● KURZE AUFGABE:
Beantworte diese Fragen zum Text über Rechtsextremismus im Netz:
(a) Welche NGO hat Gerald Hensel gegründet?
(b) Bei welcher Tagung stellten Johannes Filous und Gerald Hensel ihre Strategien vor?
(c) In welcher Kategorie wurde das Team von „Straßengezwitscher" 2016 mit dem Grimme Online Award ausgezeichnet?

● AUSGANGSTEXT:
********************
Gegen Rechtsextremismus im Netz

Jeder könne sich gegen Rechtsextremismus im Netz engagieren, sagt der Medizinstudent Johannes Filous von der Initiative "Straßengezwitscher". Gerald Hensel hat dafür die NGO "Fearless Democracy" gegründet. Bei der DJV-Tagung "Besser online" verrieten beide ihre Strategien, auch mit Shitstorms von rechts zurechtzukommen.

Von Christiane Enkeler | 25.09.2017
    Laudatorin und Journalistin Anja Reschke (l) und das Team von «Strassengezwitscher»stehen am 24.06.2016 in Köln (Nordrhein-Westfalen) bei der Verleihung der Grimme Online Awards 2016 mit dem Preis in der Kategorie «Information» auf der Bühne. Foto: Henning Kaiser/dpa (zu dpa «Grimme Online Award für Twitter-Account über rechte Demos» vom 24.06.2016) | Verwendung weltweit
    Twitteraccount "Straßengezwitscher" - eines Projekt gegen Rechstextremismus im Netz - wurde 2016 mit einem Grimme Online Award ausgezeichnet (dpa / Henning Kaiser)
********************
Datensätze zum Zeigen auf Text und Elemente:

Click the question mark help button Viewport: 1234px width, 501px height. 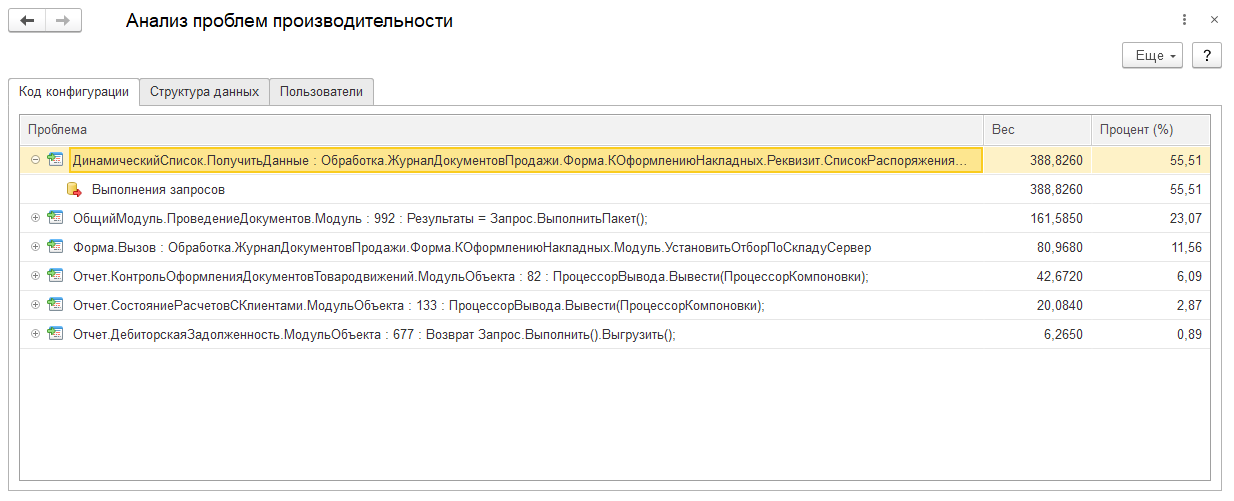(x=1207, y=56)

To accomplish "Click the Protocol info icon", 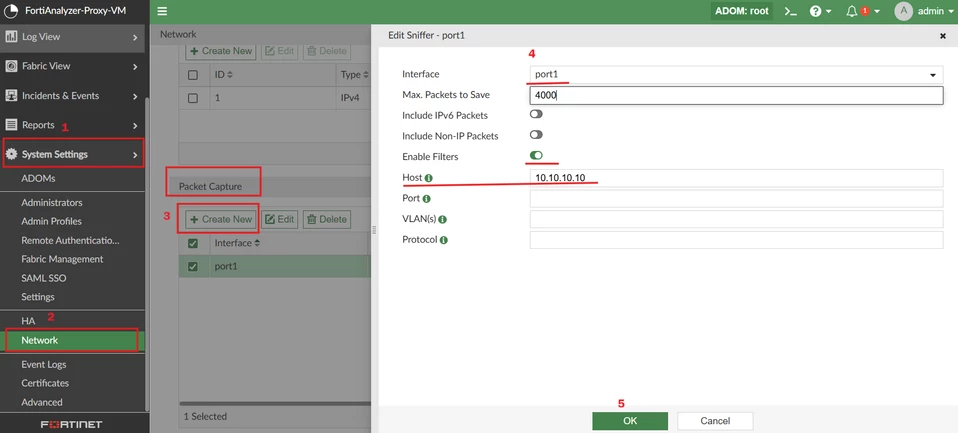I will pyautogui.click(x=444, y=240).
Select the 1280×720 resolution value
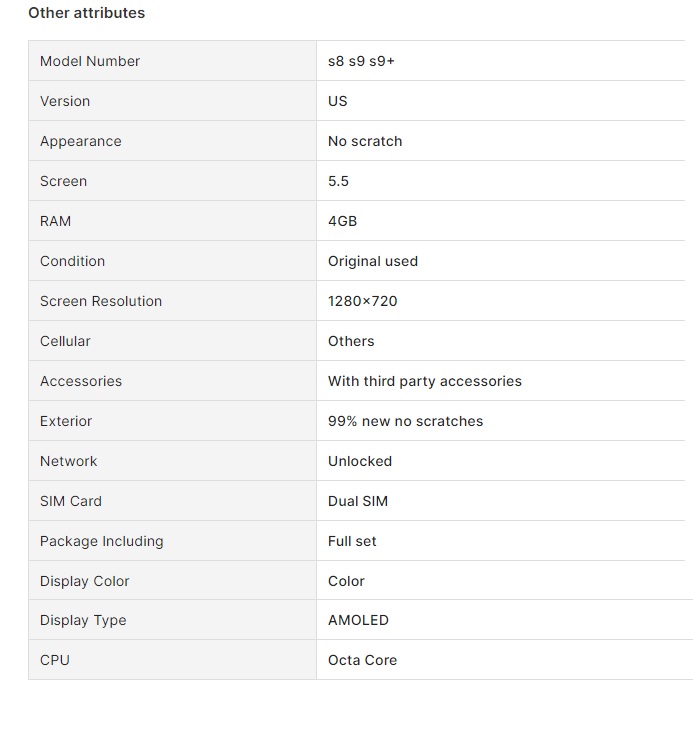The width and height of the screenshot is (693, 744). pyautogui.click(x=362, y=301)
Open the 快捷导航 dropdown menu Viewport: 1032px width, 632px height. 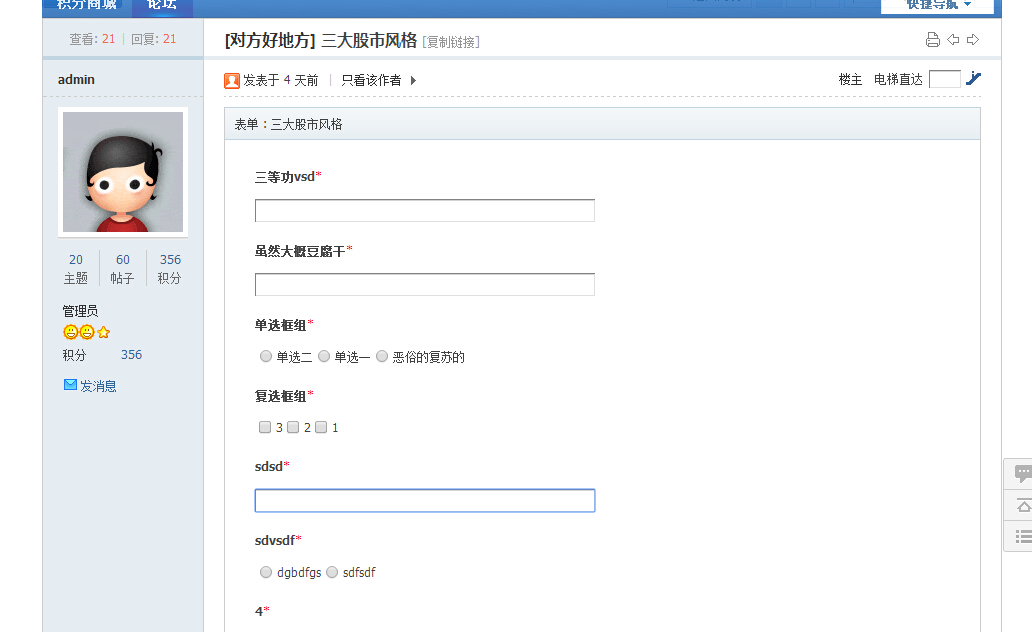[932, 4]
********************
● RICHTIGE ANTWORT:
(a) „Fearless Democracy"
(b) Bei der DJV-Tagung „Besser online"
(c) In der Kategorie „Information"